### DATA FOR REVIEW:
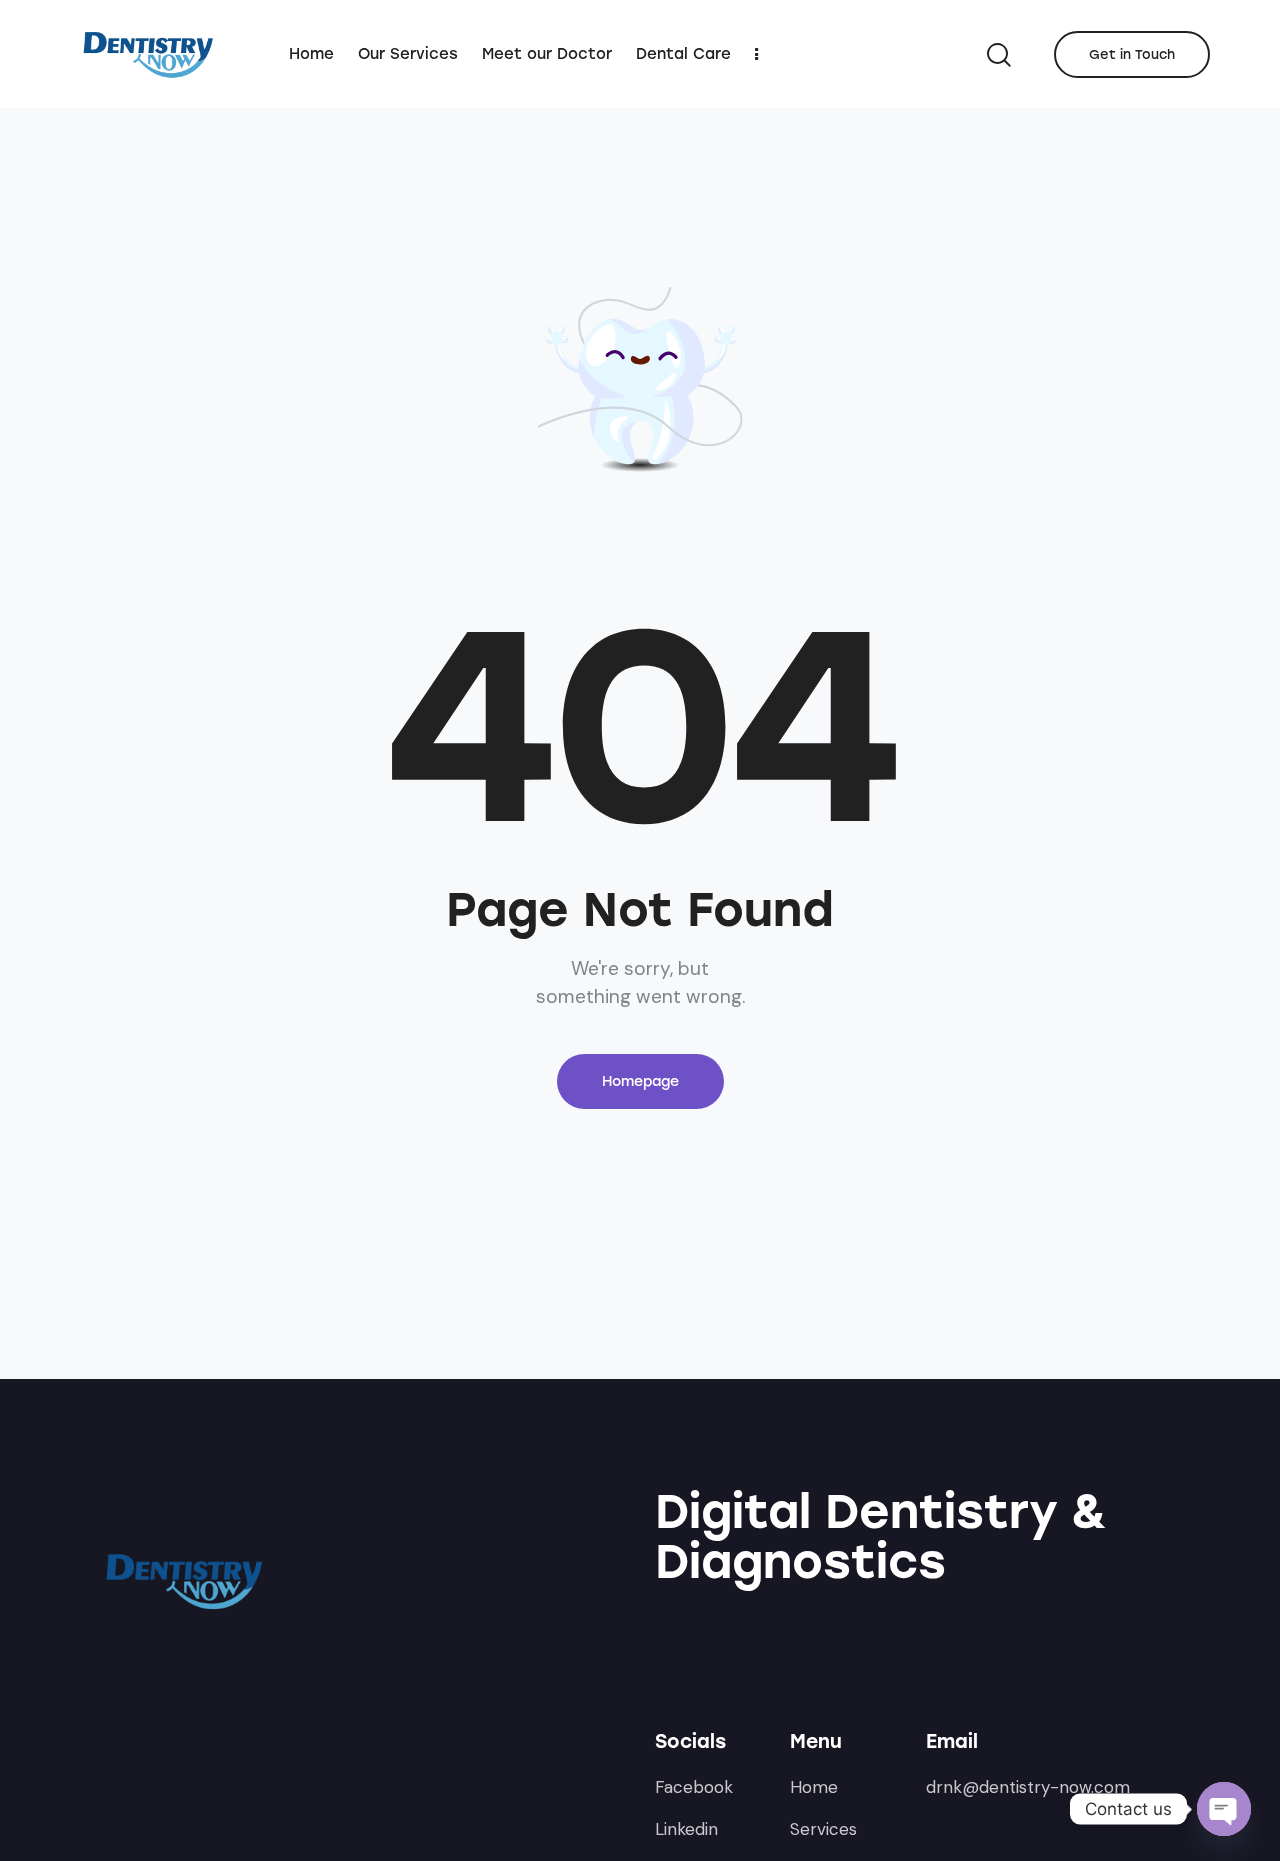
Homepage (640, 1081)
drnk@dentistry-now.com (1028, 1787)
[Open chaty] (1224, 1809)
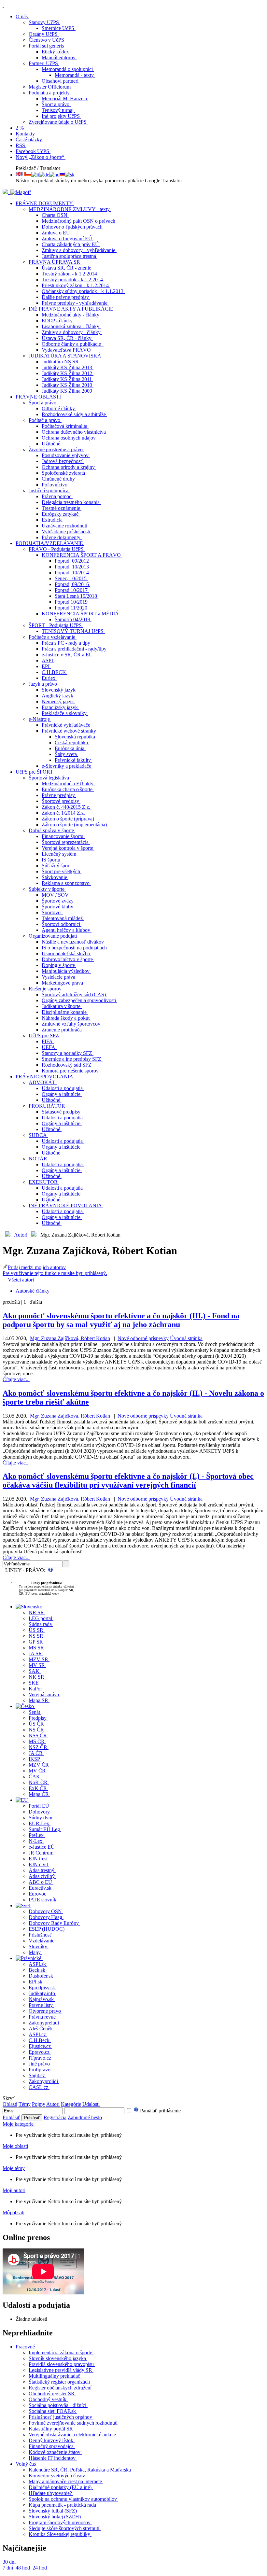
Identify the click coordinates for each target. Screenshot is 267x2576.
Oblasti (10, 2104)
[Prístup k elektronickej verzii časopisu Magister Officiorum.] (20, 192)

### ASSIGNMENT:
Would you give again, exactly as written, the lines from the one containing "[Open chaty] (1224, 1809)" through the end of the records, with no pictures and no other lines?

### WRITTEN SOLUTION:
[Open chaty] (1224, 1809)
Identify the click coordinates for each target. Screenshot is 267x2576.
Oblasti (10, 2104)
[Prístup k elektronickej verzii časopisu Magister Officiorum.] (20, 192)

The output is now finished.